54 52
Com
☀7.7mag
Ø 13'
Drawing Bertrand Laville

Johann Elert Bode discovered M53 = NGC 5024 = h1558 on 3 Feb 1775. Charles Messier independently discovered it on 26 Feb 1777.

William Herschel made his first observation on 30 May 1783 with his 6-inch and noted "more than a suspicion of stars." On 14 Mar 1784 (sweep 170) he described M53 as "one of the most beautiful objects I remember ever to have seen in the heavens; The cluster appears under the form of a solid ball consisting of small stars quite compressed into one blaze of light, with a great number of loose ones surrounding it and distinctly visible in the general mass. See fig. 2 [which shows it resolved into numerous stars]."

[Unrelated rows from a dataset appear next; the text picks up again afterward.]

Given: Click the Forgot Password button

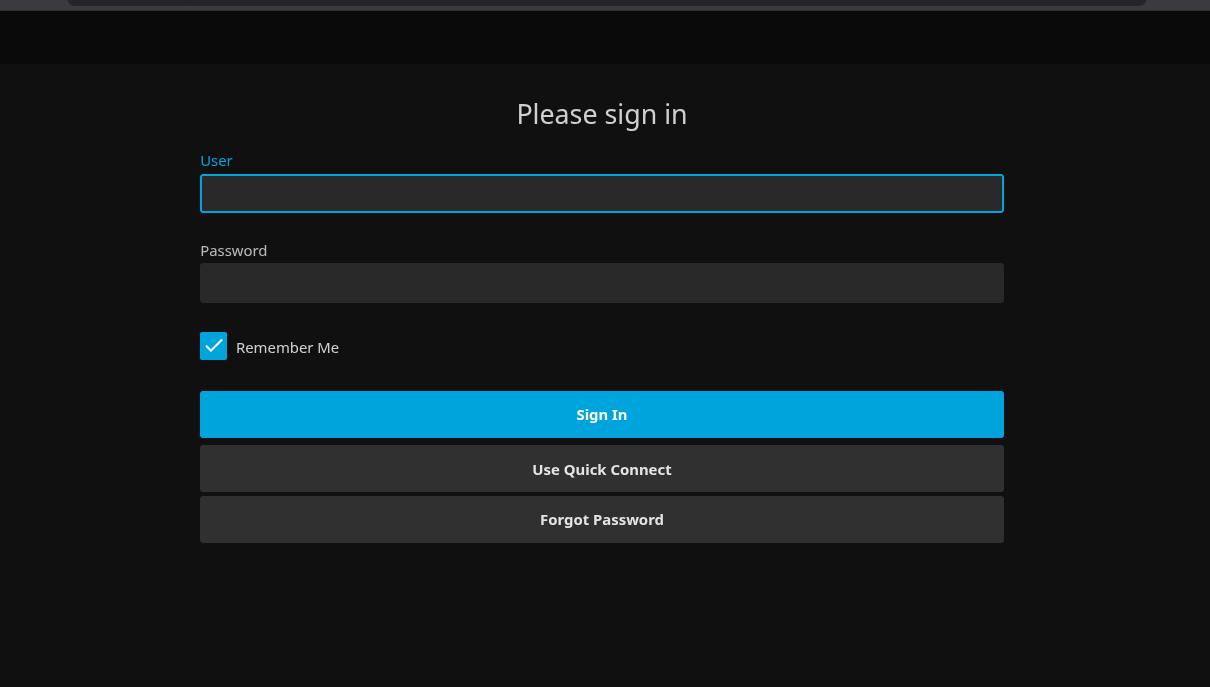Looking at the screenshot, I should (x=601, y=520).
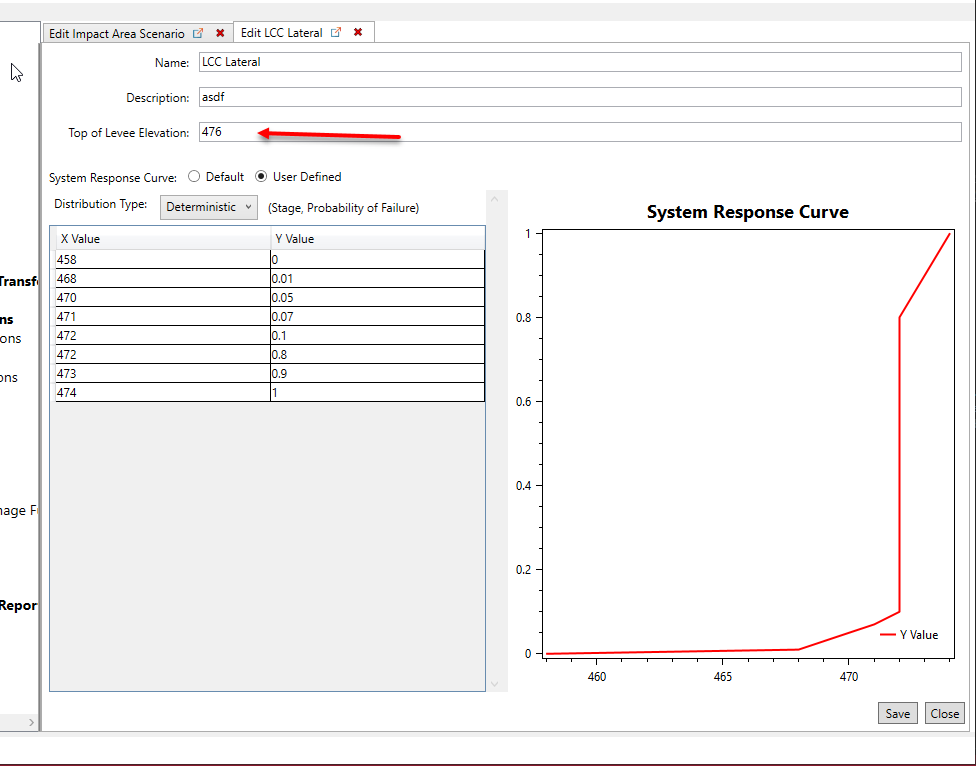Click the table scrollbar down arrow
This screenshot has width=976, height=766.
coord(494,682)

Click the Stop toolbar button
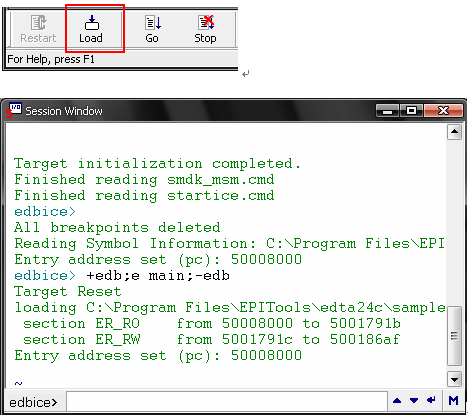(206, 29)
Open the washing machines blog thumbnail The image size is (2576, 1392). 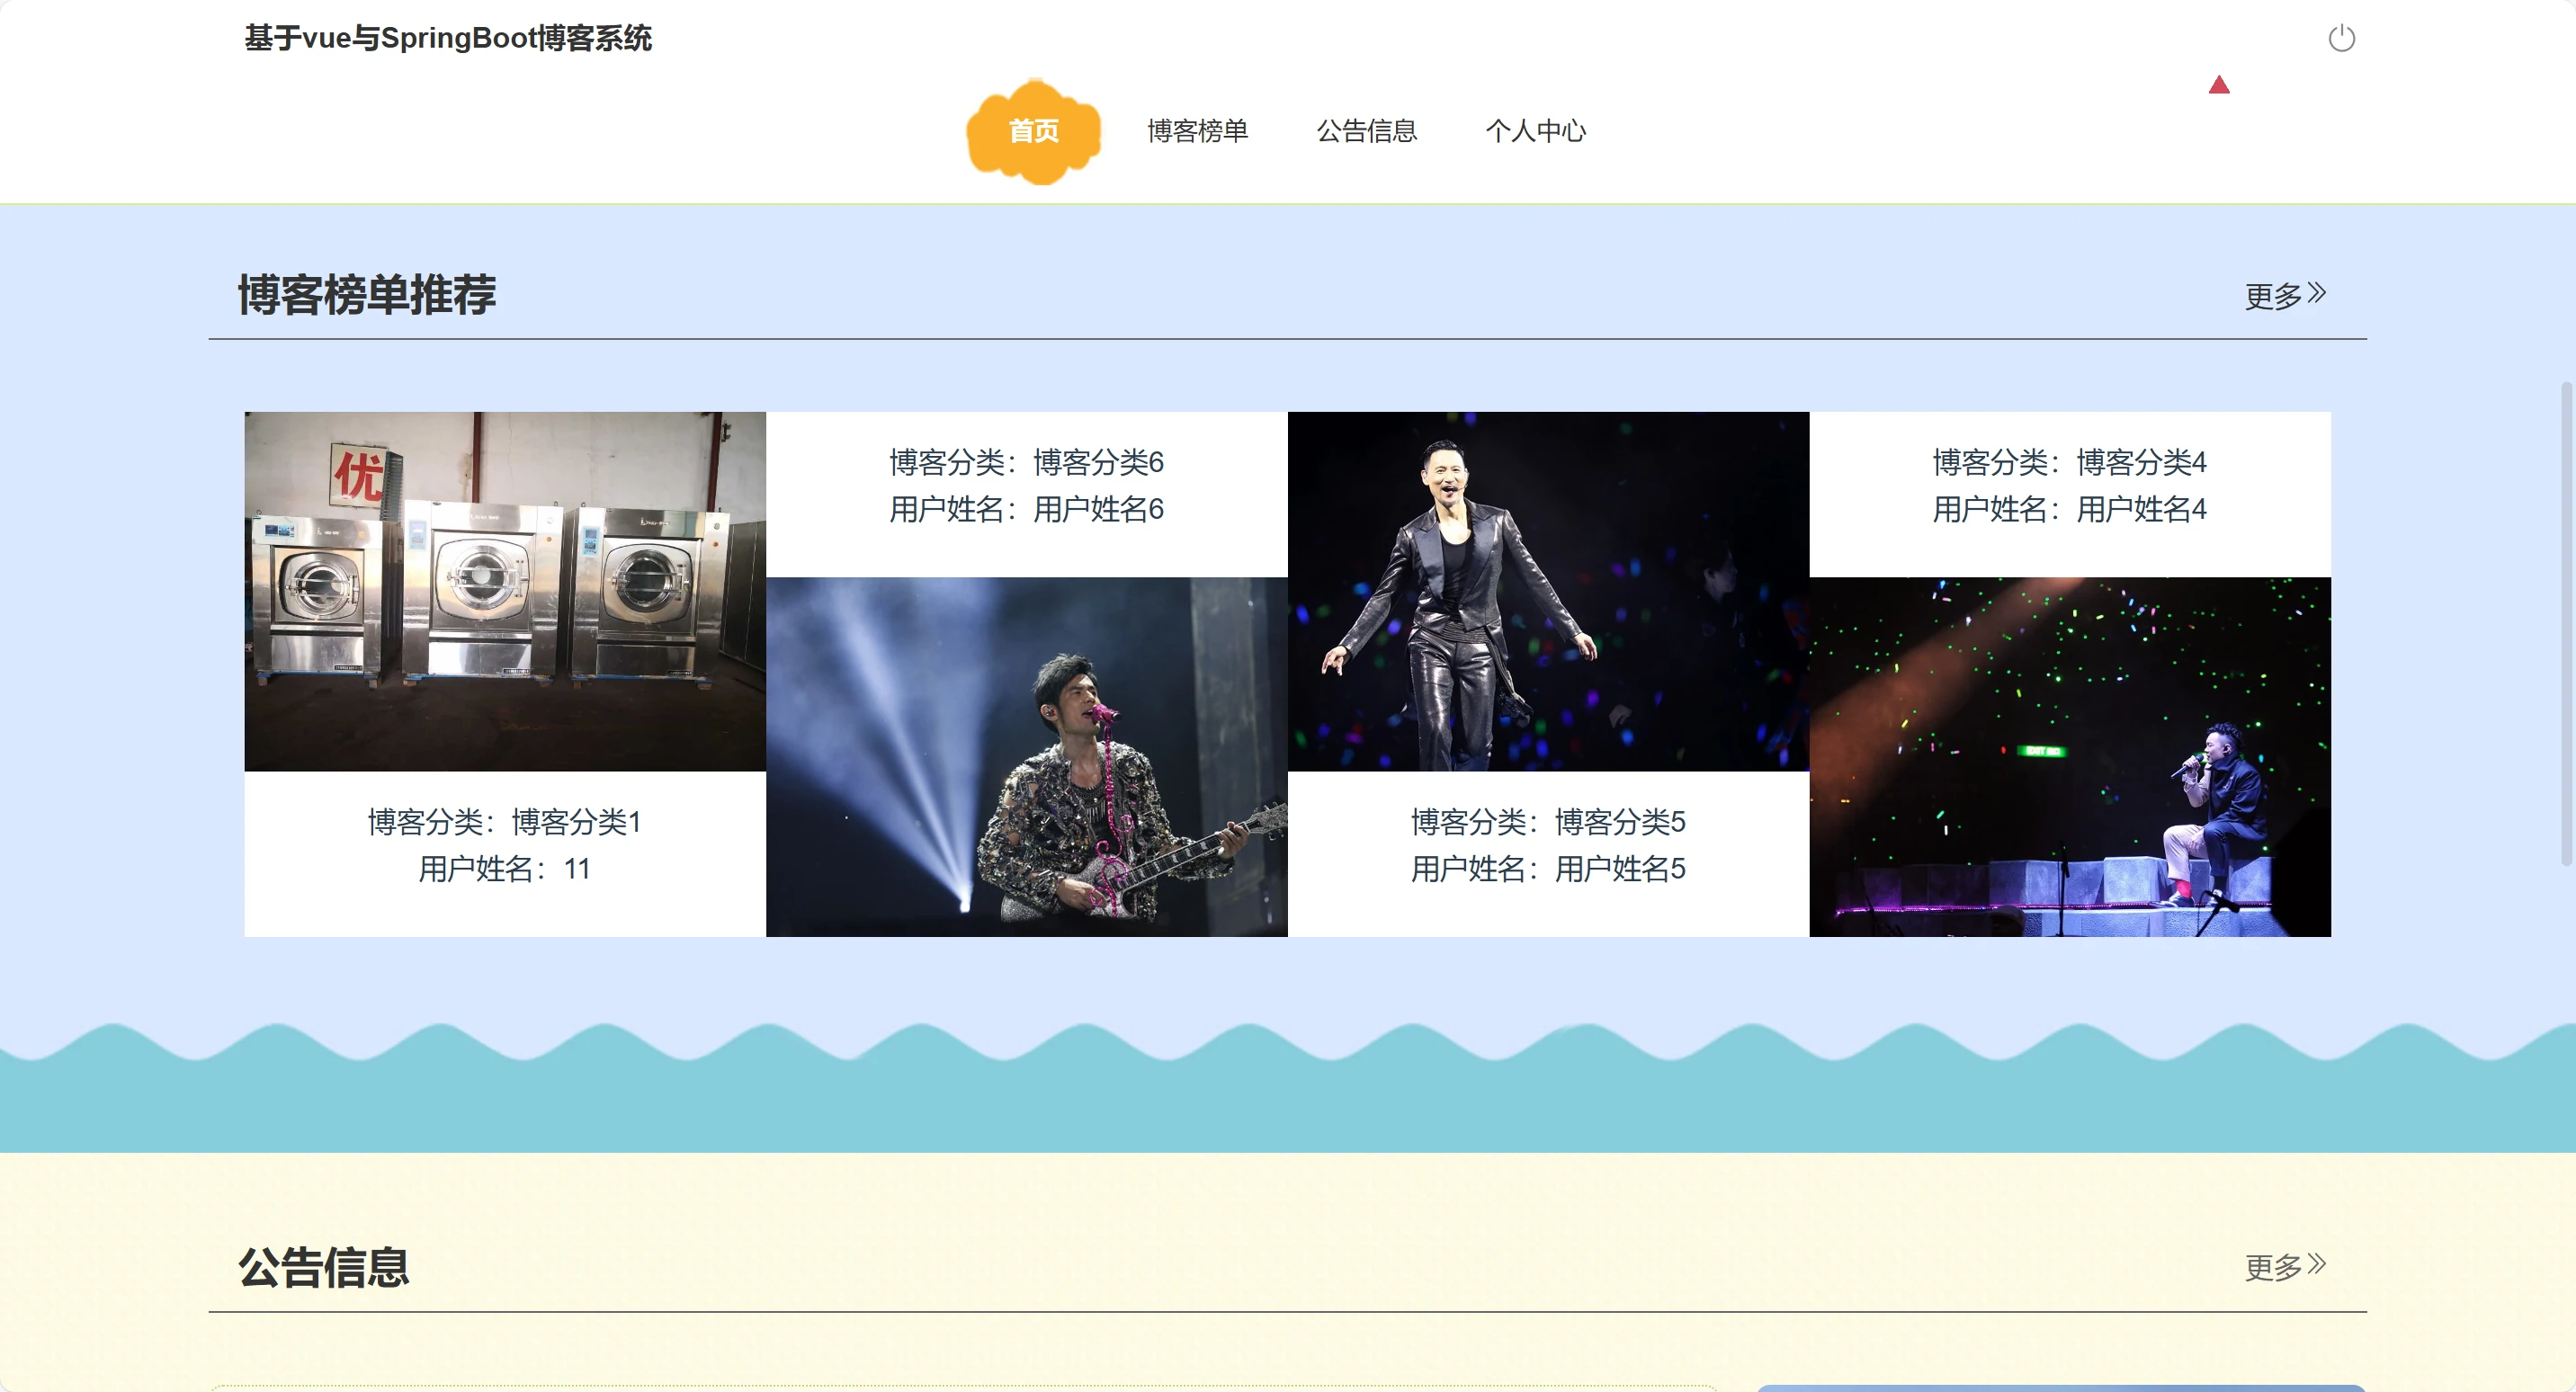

John Herschel described it on 6 May 1826 as "A most beautiful highly compressed cluster. Stars very small, 12...20m; with sc st to a considerable dist; irreg R, but not globular. Comes up to a blaze in the centre; indicating a round mass of pretty equable density." On 25 May 1827, he logged "Seen by Mr. Baily. A fine compressed cluster, with curved appendages like the short claws of a crab running out from the main body."

Wilhelm Struve found it again in 1825 or 1826 and included it in a list of 9 "Nebulae dectae" in the appendix to his main catalogue of double stars. In his 1844 Bedford Catalogue, William Smyth called M53 a "brilliant mass of minute stars" and a "ball of innumerable worlds."

300/350mm - 13.1" (5/21/82): outer halo of faint stars resolved.

400/500mm - 17.5" (5/27/00): at 220x this moderately bright GC appeared 6'-7' diameter with a very bright 2' core and ~50-60 stars resolved. At 380x, perhaps 75 stars were resolved, mostly in the outer halo and the edges of the small, bright, concentrated core. A brighter mag 12 star is just NE of the core, but most of the resolved stars are mag 13.5-15. The halo is fairly rich, but unevenly distributed with more stars resolved on the north side. Towards the edges of the halo the globular thins out and appeared straggly, with a maximum diameter 8'-9'.

17.5" (5/10/86): at least 50 stars resolved mostly in the outer halo which reaches 6' diameter. Contains a very bright core that is very mottled. Many stars are superimposed over the core.